Kinesis, the streaming data service that Amazon Web Services announced in November, is now publicly available. The service is comparable in theory to popular open source technologies such as Apache Storm, only Kinesis brings with the fully managed experience that’s becoming par for the course within AWS.
Stream processing is becoming increasingly popular as companies — especially internet-based ones — are looking for ways to move beyond the batch-processing workloads on which they’ve been relying on for years. Really, it’s about taking advantage of the timeliness of data rather than waiting minutes or even hours to analyze along with everything else collected since the last batch process ran. Storm is probably the most-popular tool for the job, processing the data as it crosses the wire before sending someplace like Hadoop to be analyzed along with other historical data.

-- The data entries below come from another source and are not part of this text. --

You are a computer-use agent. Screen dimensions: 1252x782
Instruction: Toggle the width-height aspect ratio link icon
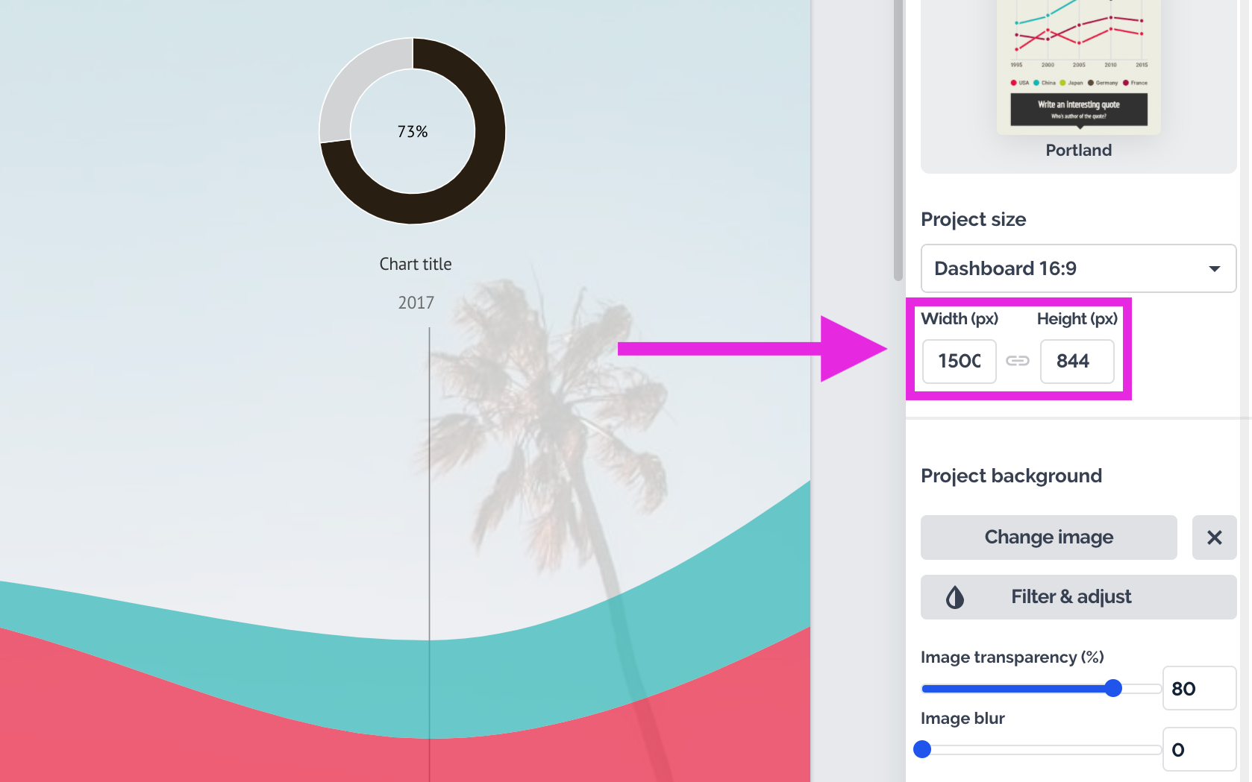[x=1018, y=362]
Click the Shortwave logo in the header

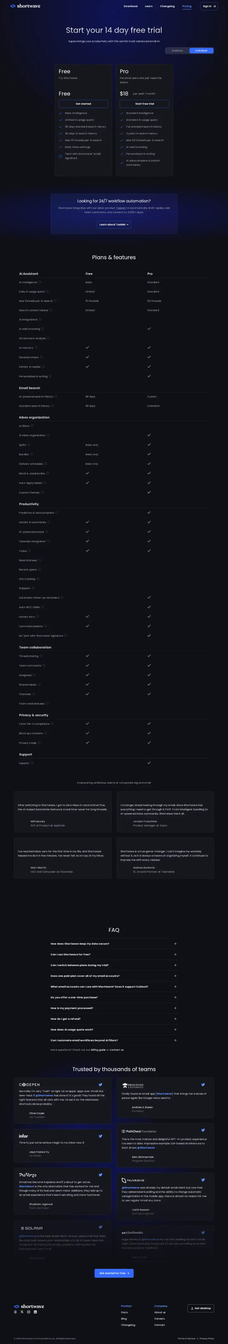[x=25, y=6]
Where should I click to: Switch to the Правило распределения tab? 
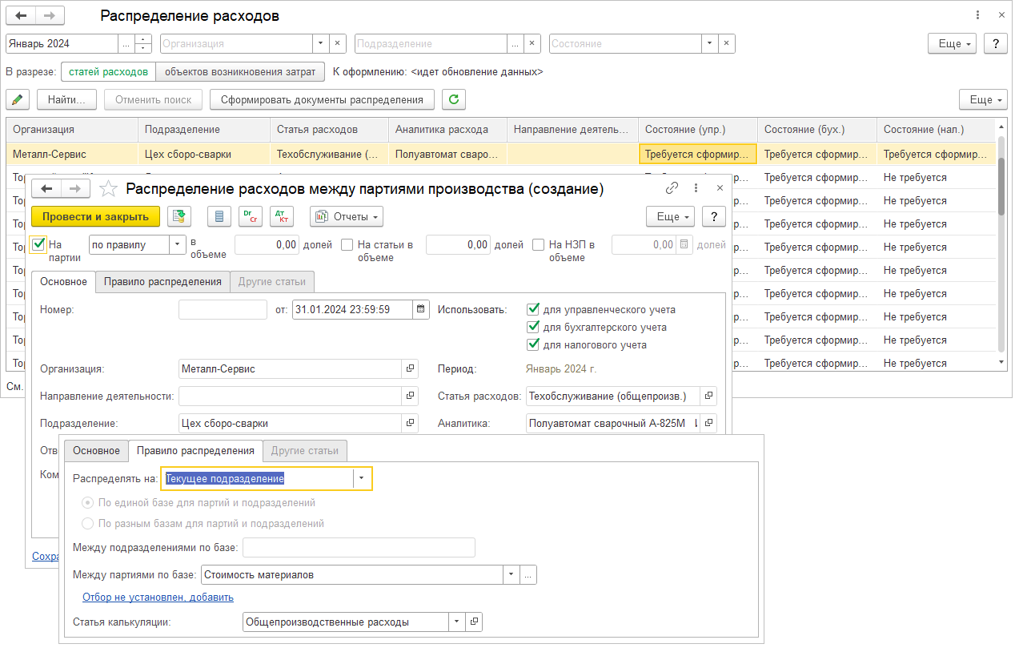tap(162, 282)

Twitter, which employs Storm creator Nathan Marz via its 2011 acquisition of Backtype, is possibly the prototypical Storm user. Storm lets Twitter do things like keep users’ timelines up to date and track of breaking trends, but the company relies on a bevy of other tools (Hadoop, of course, among them) to do things like analyzing longer-term trends and training its search engine models.

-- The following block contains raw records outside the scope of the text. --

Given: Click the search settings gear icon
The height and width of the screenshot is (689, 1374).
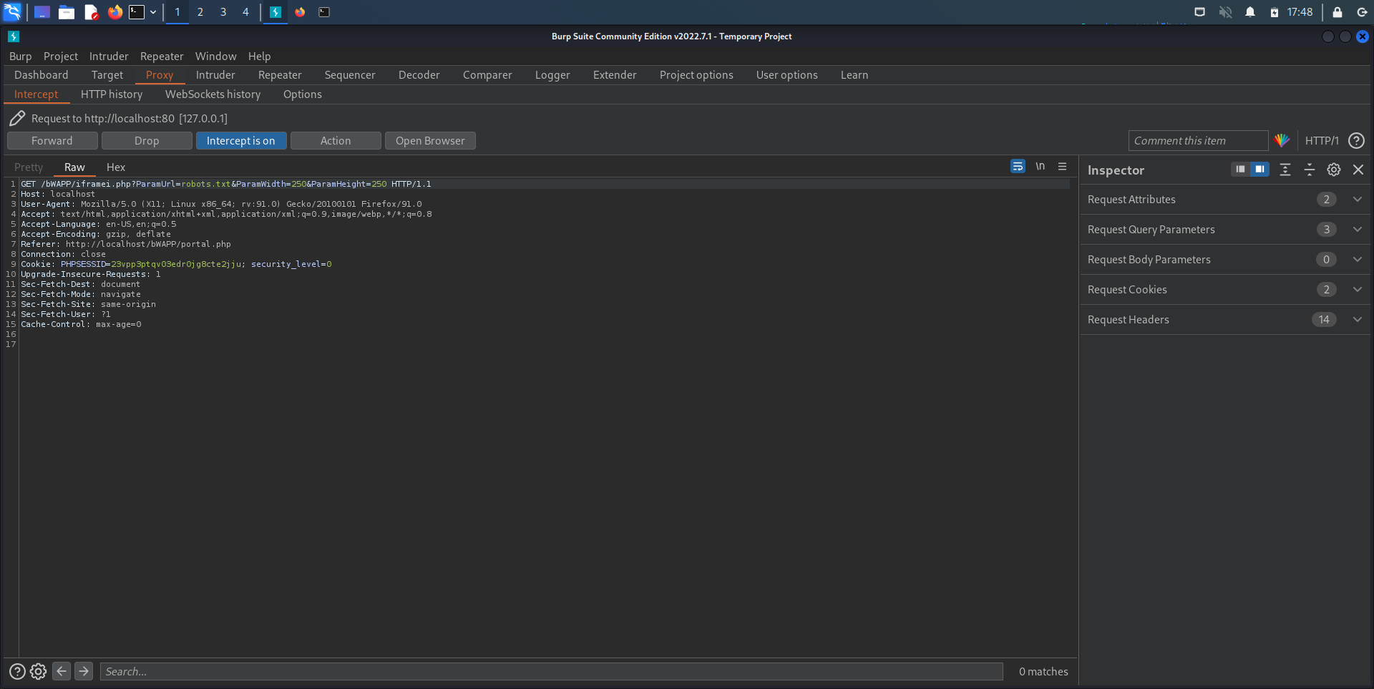Looking at the screenshot, I should click(x=39, y=671).
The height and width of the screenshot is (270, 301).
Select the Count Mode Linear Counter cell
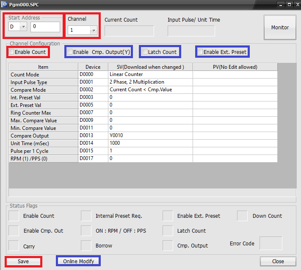click(150, 75)

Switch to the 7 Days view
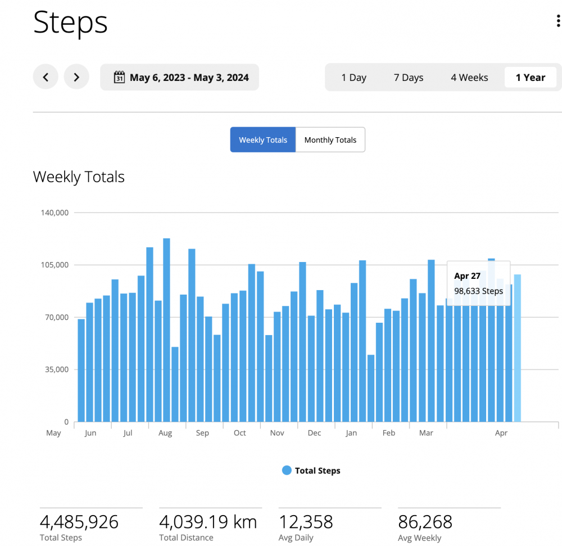pyautogui.click(x=408, y=78)
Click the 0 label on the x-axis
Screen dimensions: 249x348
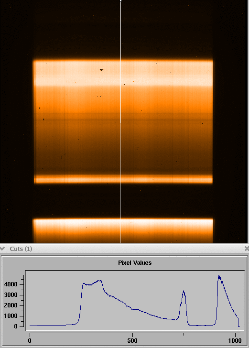[x=30, y=340]
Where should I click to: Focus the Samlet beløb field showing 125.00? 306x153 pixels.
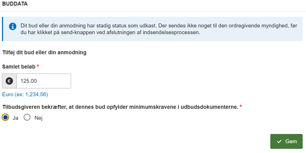tap(44, 81)
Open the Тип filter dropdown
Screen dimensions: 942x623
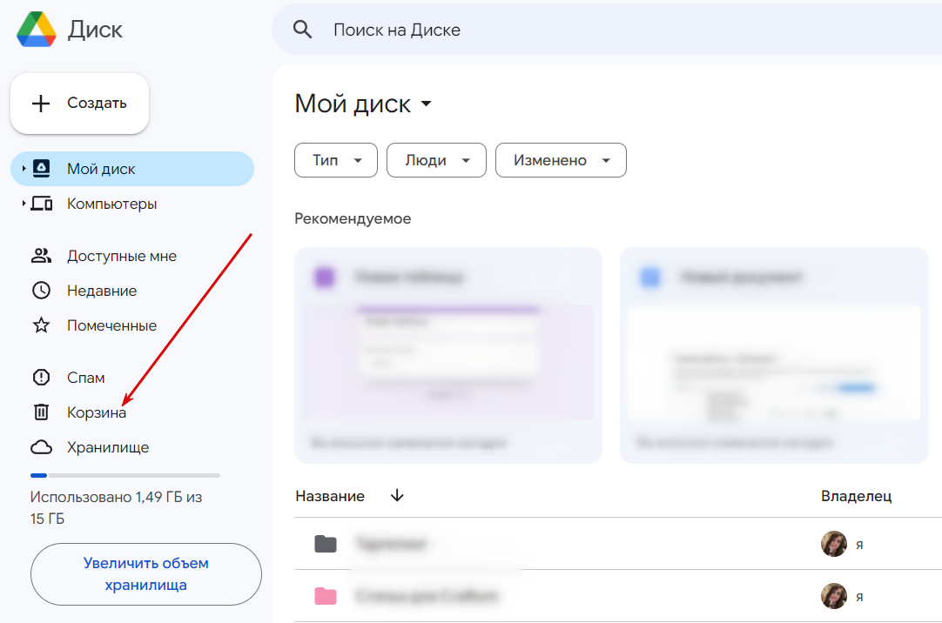pyautogui.click(x=336, y=160)
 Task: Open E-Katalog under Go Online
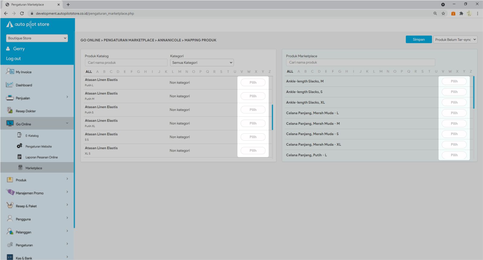coord(20,135)
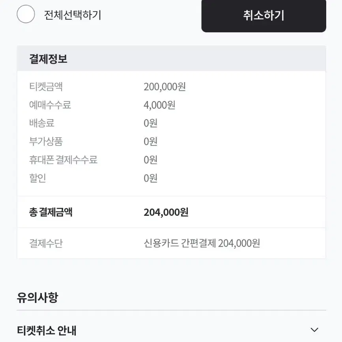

Like Storm, Kinesis can process data in real time before shipping it into another data store — most likely Elastic MapReduce, Redshift or DynamoDB within the AWS platform. Unlike Storm, however, Kinesis can maintain data for up to 24 hours and is automatically scalable up to hundreds of terabytes per hour via a software development kit, or SDK. Kinesis does include a connector for porting data to Storm, which AWS General Manager for Data Science Matt Wood said is a possibility in cases where existing Storm users want to keep using it for processing data while automating the collection with Kinesis.

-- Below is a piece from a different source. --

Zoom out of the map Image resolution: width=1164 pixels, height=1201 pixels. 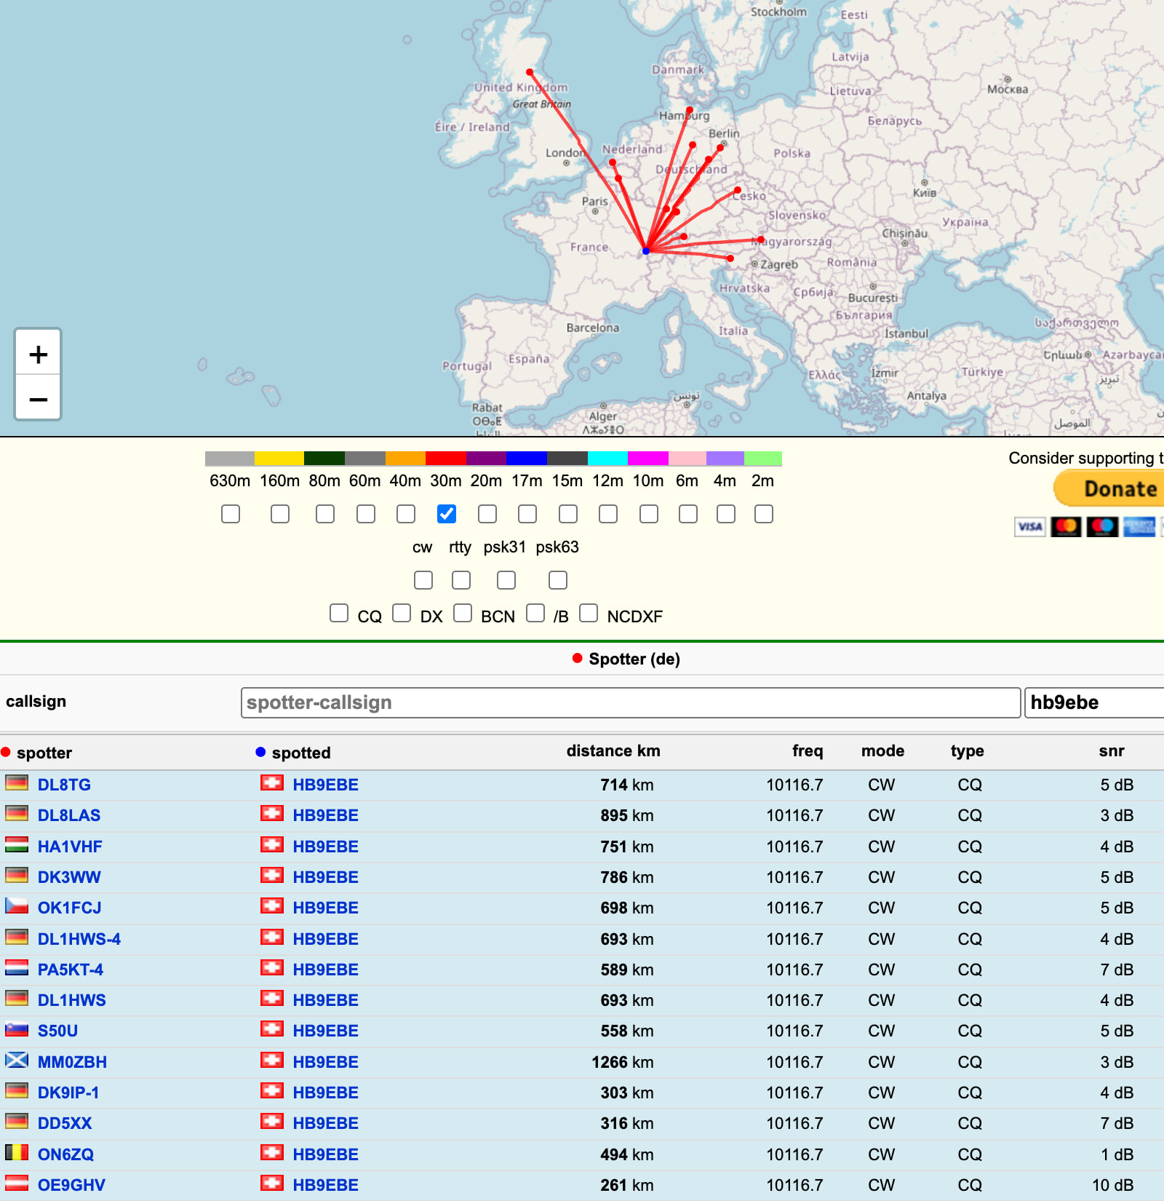[x=38, y=399]
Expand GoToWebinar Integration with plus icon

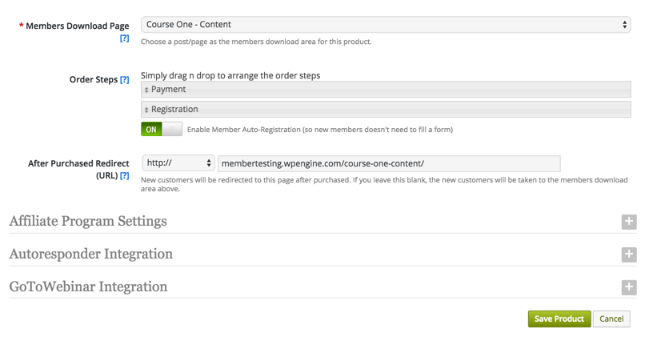629,287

The SDK is a big key to Kinesis, because the service really is designed to “open up the opportunities of building more responsive applications,” AWS said in an interview. Early-access users include mobile-game developer Supercell, which is using Kinesis to feed real-time dashboards with data streaming off its game servers, and marketing platform Bizo. Wood said Bizo has a “remarkably small development team” and, thanks to Kinesis, has been able to move a lot of precious man-hours away from managing a data pipeline and onto more valuable tasks.
As I wrote when Kinesis was announced, AWS is the only cloud provider offering a service like it, so we’ll see how long it is before others follow suit with streaming services of their own. Corporate computing infrastructure now includes a full pipeline for capturing and process data, and other cloud providers are going to need a lot more than just a Hadoop service if they hope to stem the tide of customers already choosing AWS.